Before diving into causal estimation, a critical but often overlooked step is data auditing: systematically checking which variables in your dataset might introduce bias, confounding, or estimation problems.
The audit_data() function in causaldef automates this process by testing each variable against the treatment and outcome to classify its causal role.
Traditional exploratory data analysis (EDA) tools check for: - Missing values - Distributional skew - Outliers
But they miss causal validity issues: - Which variables are confounders that MUST be adjusted for? - Which variables are potential instruments? - Which variables might serve as negative controls? - Which variables are “leaky” and could bias your analysis?
Based on the manuscript’s negative control certification/bounding logic (thm:nc_bound), audit_data() systematically evaluates each variable.

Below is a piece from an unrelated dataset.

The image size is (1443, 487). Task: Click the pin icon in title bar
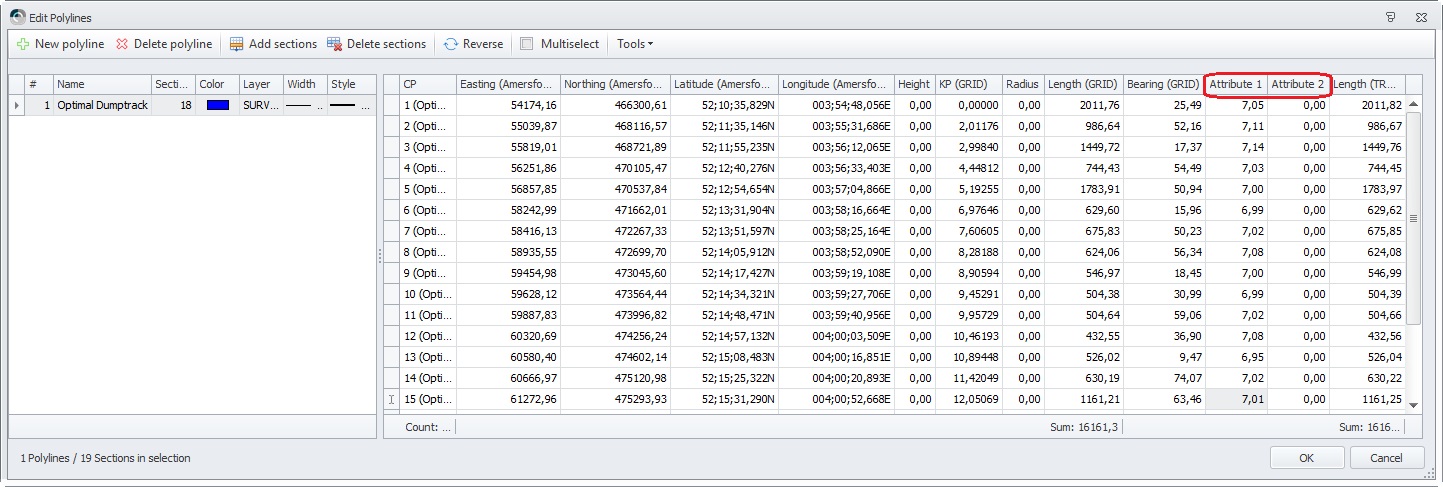coord(1390,18)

We’ll demonstrate data auditing using the classic RHC dataset from Connors et al. (1996). This dataset contains 5,735 critically ill patients from 5 medical centers, with the treatment being Right Heart Catheterization (RHC) and the outcome being 30-day mortality.
This is an ideal case study because: - Medium size: n = 5,735 patients - Many covariates: p = 63 variables - Real confounding concerns: RHC is not randomly assigned - Clinical importance: Used extensively in causal inference literature
library(causaldef)
# Load the RHC dataset
data(rhc)
cat("Dataset dimensions:", nrow(rhc), "patients,", ncol(rhc), "variables\n")
#> Dataset dimensions: 5735 patients, 63 variablesTreatment: swang1 - Whether the patient received Right Heart Catheterization (1 = Yes, 0 = No)
Outcome: death - 30-day mortality (Yes/No)
Covariates: Demographics, disease category, vital signs, lab values, comorbidities, etc.
Let’s audit all available variables to understand which ones are most relevant for causal analysis.
# Prepare data - convert death to numeric for auditing
rhc_clean <- rhc
rhc_clean$death_num <- as.numeric(rhc_clean$death == "Yes")
# Select relevant numeric and factor columns for audit
# (excluding IDs, dates, and the outcome/treatment themselves)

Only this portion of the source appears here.